Gradient Descent

1 Convex and Non-Convex Optimization

Which value of $θ$ leads to minimum $f (θ)$ ?

1. 1 Convex Functions

A convex function is a continuous function whose value at the midpoint of every interval in its domain does not exceed the arithmetic mean of its values at the ends of the interval.

Definition
A function $f$ is convex if
$f [λ x_{1} + (1 - λ) x_{2}] \leq λ f (x_{1}) + (1 - λ) f (x_{2})$
for any $λ \in [0, 1]$ .
Retrieved from Purdue University

This means the line segment between any two points on the curve of the function lies above or on the curve itself.

For 1D functions, they are convex if

f^{″} (x) \geq 0.

And for a convex function $f (θ)$ , its local minimum will be a global minimum.

If we suppose $θ^{*}$ is a local minimum, then for any other point $θ$ in the domain of $f (θ)$ , we have

f (θ^{*}) \leq f (θ) .

Note that $θ$ can be high-dimensional.

2 Argmin and Argmax

Definition
The input to a function that yields the minimum is called theargmin, since it is the argument to the function that gives the minimum.
Similarly, the argmax of a function is the input that gives the function's maximum.

And the value of $θ$ that leads to the minimum $f (θ)$ denotes $\underset{θ}{\arg min}$ . To find it, we need:

{\begin{cases} \frac{d f (θ)}{d θ} = 0, \\ \frac{d^{2} f (θ)}{d θ^{2}} > 0. \end{cases}

But if function is Non-Convex, we should use gradient descent, the golden rule of non-convex optimization, widely applied in machine learning / deep learning.

3 The Golden Method - Gradient Descent

3.1 Definition

First, let's recap some basic descent methods.

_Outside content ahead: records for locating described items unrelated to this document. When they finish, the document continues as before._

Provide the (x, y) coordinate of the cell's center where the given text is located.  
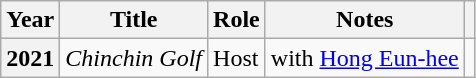
with Hong Eun-hee (364, 58)
Role (237, 20)
Host (237, 58)
Notes (364, 20)
Year (30, 20)
Title (134, 20)
Chinchin Golf (134, 58)
2021 (30, 58)
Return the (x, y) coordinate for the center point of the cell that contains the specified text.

Take the form

x_{k + 1} = x_{k} + α_{k} p_{k}, k = 0, 1, \dots

The gradients are just first-order derivatives $\frac{d f (θ)}{d θ}$ . Since we know that given a position $θ_{0}$ , we can calculate

\frac{d f (θ_{0})}{d θ_{0}} = lim_{Δ θ \to 0} \frac{f (θ_{0} + Δ θ) - θ_{0}}{Δ θ} .

Hence, gradient descent, namely, following the negative direction of the gradients of the curve, is defined as follows:

θ_{t + 1} \leftarrow θ_{t} - α \frac{d f (θ_{t})}{d θ} .

Where,

$𝜃_{t + 1}$ is the new / updated variable after single step of gradient descent;
𝛼 is the step size or the learning rate that controls the stride;
$Δ θ = α \frac{d f (θ_{t})}{d θ}$ is the resulted change of variable value.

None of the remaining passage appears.